▸ **GOAL OF THE EXERCISE**
Retype exactly, and only, the lines from the one that contains "Task: Fit the map image to the screen" through the final line of the entries.

▸ **Stored records**
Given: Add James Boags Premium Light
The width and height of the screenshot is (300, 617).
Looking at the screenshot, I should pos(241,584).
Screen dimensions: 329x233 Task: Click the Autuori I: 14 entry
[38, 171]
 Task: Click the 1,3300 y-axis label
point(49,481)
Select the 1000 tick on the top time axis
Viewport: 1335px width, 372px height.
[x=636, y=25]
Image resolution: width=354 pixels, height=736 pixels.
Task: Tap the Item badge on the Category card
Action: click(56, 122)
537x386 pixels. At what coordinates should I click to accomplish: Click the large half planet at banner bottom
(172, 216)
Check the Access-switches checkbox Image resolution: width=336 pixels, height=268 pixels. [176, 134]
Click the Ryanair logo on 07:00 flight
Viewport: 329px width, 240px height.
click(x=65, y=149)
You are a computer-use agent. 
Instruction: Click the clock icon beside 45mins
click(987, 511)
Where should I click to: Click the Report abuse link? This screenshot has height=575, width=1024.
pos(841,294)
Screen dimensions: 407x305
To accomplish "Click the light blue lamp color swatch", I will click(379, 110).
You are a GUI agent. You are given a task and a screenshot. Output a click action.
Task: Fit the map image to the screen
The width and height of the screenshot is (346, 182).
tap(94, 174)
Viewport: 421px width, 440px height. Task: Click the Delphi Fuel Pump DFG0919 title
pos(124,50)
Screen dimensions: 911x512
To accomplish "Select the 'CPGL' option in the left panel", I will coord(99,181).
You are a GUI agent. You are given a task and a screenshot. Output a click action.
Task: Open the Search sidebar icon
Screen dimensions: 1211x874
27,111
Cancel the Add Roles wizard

▸ **SOLVED EXERCISE**
Task: Fit the map image to the screen
The width and height of the screenshot is (346, 182).
tap(94, 174)
Viewport: 421px width, 440px height. Task: Click the Delphi Fuel Pump DFG0919 title
pos(124,50)
Screen dimensions: 911x512
To accomplish "Select the 'CPGL' option in the left panel", I will coord(99,181).
You are a GUI agent. You are given a task and a screenshot. Output a click action.
Task: Open the Search sidebar icon
Screen dimensions: 1211x874
27,111
Cancel the Add Roles wizard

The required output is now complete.